- _What to produce_: Print exactly and only the lines that run from the one containing "Where should I click to: Open" through the end of the material, please, omitting pictures.

- _Study material_:
▬▬▬▬▬▬

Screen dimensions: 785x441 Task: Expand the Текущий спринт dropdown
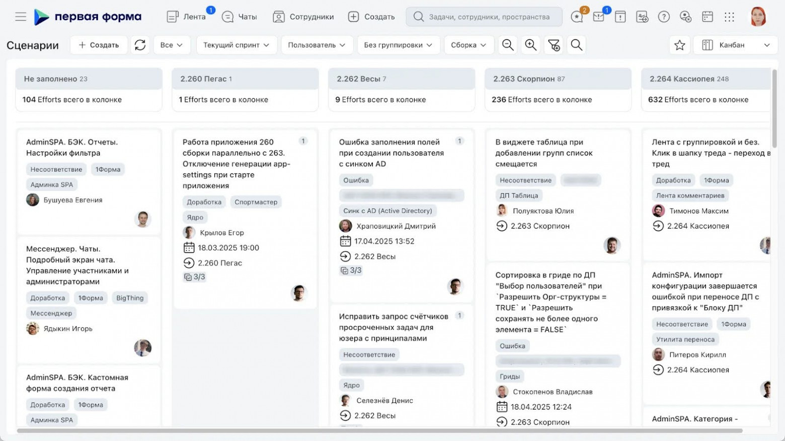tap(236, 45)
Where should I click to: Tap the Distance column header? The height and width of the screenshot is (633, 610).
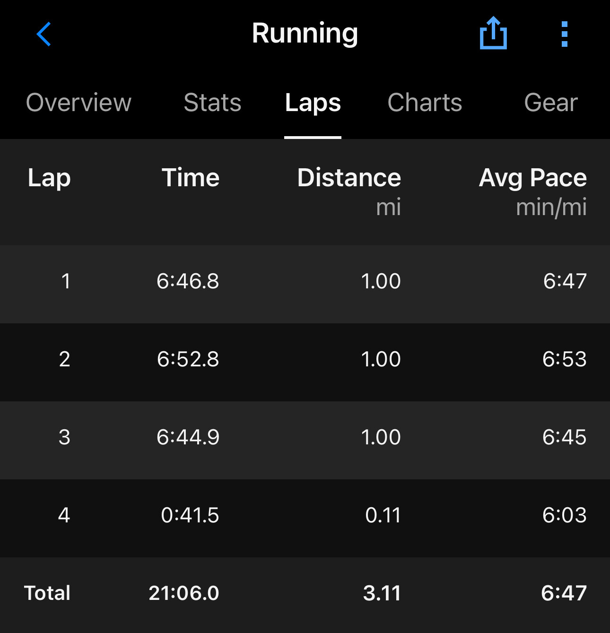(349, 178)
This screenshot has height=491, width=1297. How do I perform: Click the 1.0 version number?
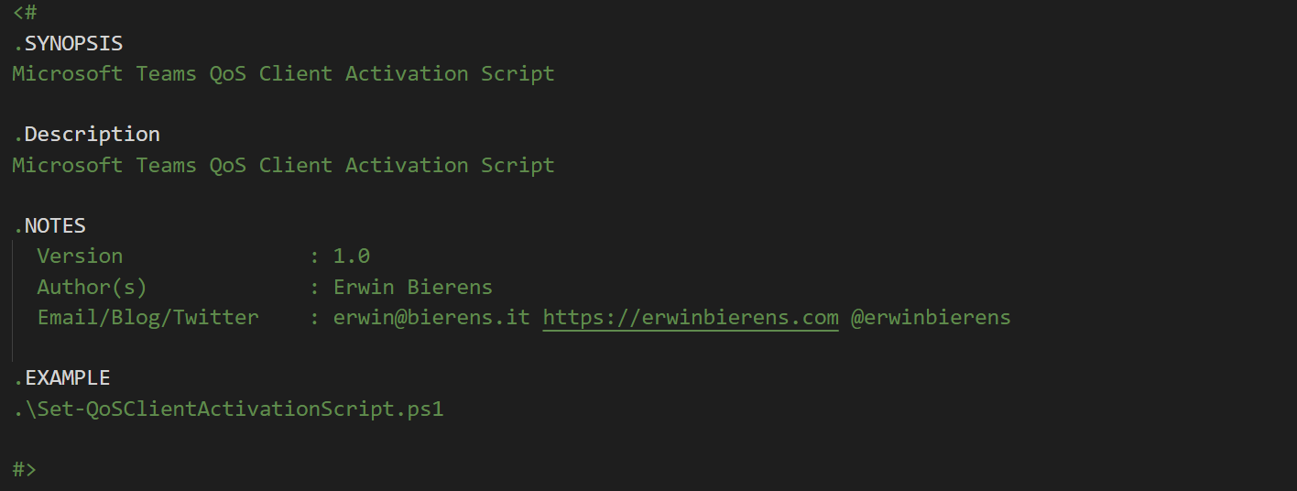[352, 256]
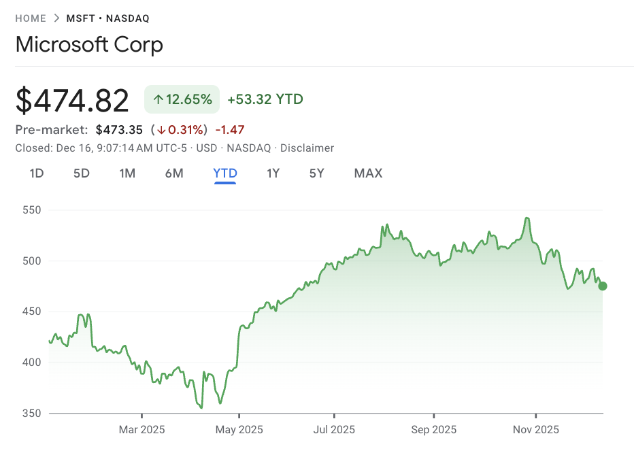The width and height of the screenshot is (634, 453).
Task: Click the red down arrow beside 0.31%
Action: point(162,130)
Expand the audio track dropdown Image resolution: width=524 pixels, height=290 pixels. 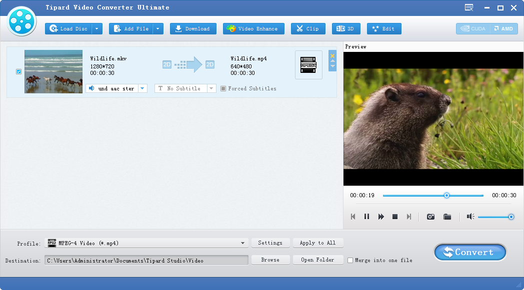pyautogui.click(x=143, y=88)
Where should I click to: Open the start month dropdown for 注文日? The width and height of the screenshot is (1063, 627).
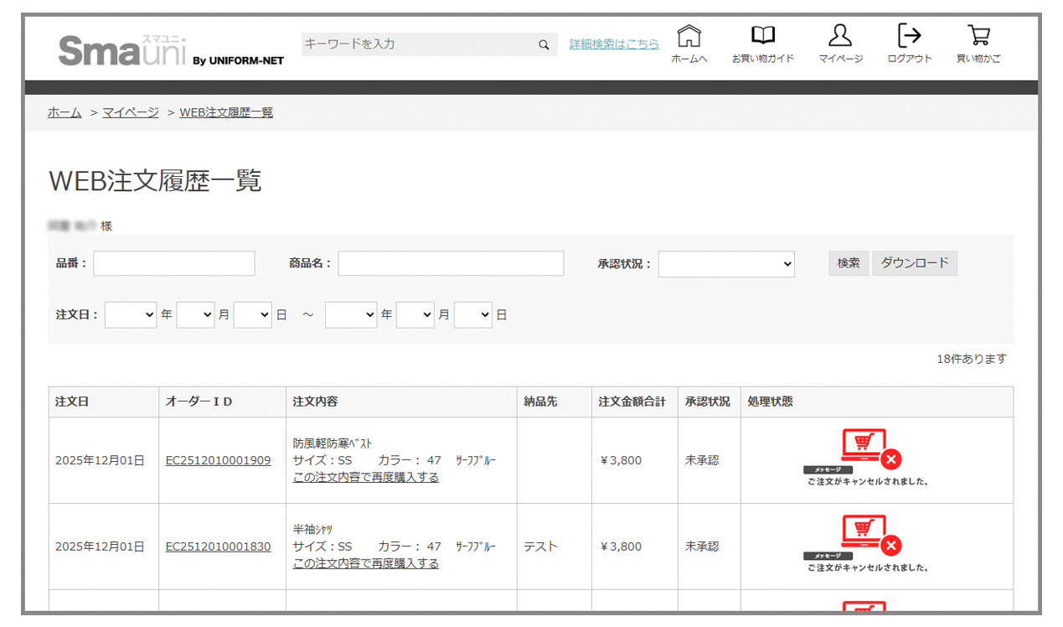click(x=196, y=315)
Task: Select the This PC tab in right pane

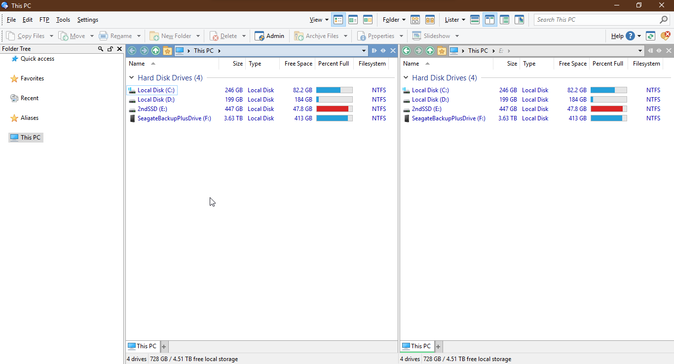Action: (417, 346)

▬▬▬▬▬▬

- _Your response_:
Where should I click to: Open the start month dropdown for 注文日? The width and height of the screenshot is (1063, 627).
click(x=196, y=315)
Task: Select the This PC tab in right pane

Action: (417, 346)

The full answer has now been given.